Congressional Republicans voted to #MakeAmericaGreatAgain on Friday, March 24 – by not voting at all. Just 18 days after Speaker Ryan introduced the almost universally maligned American Health Care Act, the extremist alt-right Freedom Caucus responded with one resounding message:
After seven long years of bluster and bold promises, the GOP finally had the opportunity to inflict serious damage on Obamacare, and inflict damage they did – on themselves, that is. However, as Republicans regroup to focus on ANOTHER Muslim ban, tax reform, trying to repeal Obamacare… again – the question remains: How do we improve our health care system?
If Speaker Ryan, President Trump, and their allies are serious about improving health care, then I’ve got a few recommendations that will help them save lives:
1) Advance health equity through upstream community health investments
It’s no secret that communities of color suffer from poorer health outcomes due to the legacy of racism and redlining. We must reform our health care system to prioritize community health. By requiring greater focus and investments in housing, environmental improvements, health education, workforce development, and other social determinants of health, we can reduce these disparities, and promote health equity among vulnerable populations. We can start with the community benefit requirement for not-for-profit hospitals. Mandating hospitals to invest more towards community health can go a long way towards improving health outcomes for communities of color and other underserved groups.
2) Pursue universal health care – not just access
Access ≠ care. One third of counties across the country will only have one insurer by next year. This lack of access – and lack of competition – hurts patients because it limits options, and results in higher premiums. We urgently need a solution, and one proposal that is gaining popularity is a public option that would allow patients under the age of 65 to buy into Medicare. Some have called for a “Medicare for All” single payer system, which would expand Medicare to everyone regardless of age. Although these proposals will take time – and some progressive electoral victories – to flesh out, advocates urgently need to begin laying the foundation for these critical solutions.
3) Invest in health workforce diversity
Care is one thing; healing is another. Although millions of Americans received health coverage through Obamacare, health disparities continue to persist partly because our health care system still lacks the diversity needed to address the root causes of poor health. By building a diverse health career pipeline that recruits and serves young people of color, we can achieve greater cultural competency and compassion in our health care system. Encouraging youth of color to pursue a career in health care will ensure that physicians, nurses, and health care professionals will reflect the growing diversity if their patients.

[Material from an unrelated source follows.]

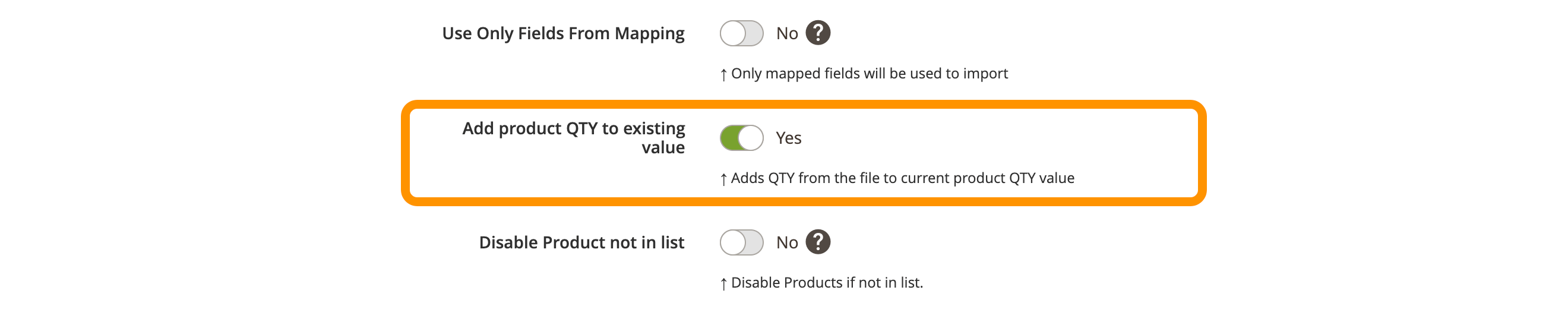Click 'No' beside Use Only Fields From Mapping
The height and width of the screenshot is (309, 1568).
[786, 33]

Sadly, the president and speaker showed they aren’t interested in solving problems; but that doesn’t mean we shouldn’t continue the good fight. The president still has plenty of ways to weaken Obamacare, so advocates must stay vigilant to defend against these reckless pursuits.
What new threats to Obamacare will arise? Only time will tell, but for now, let’s celebrate another victory for hope and change.
Obamacare lives to save lives another day.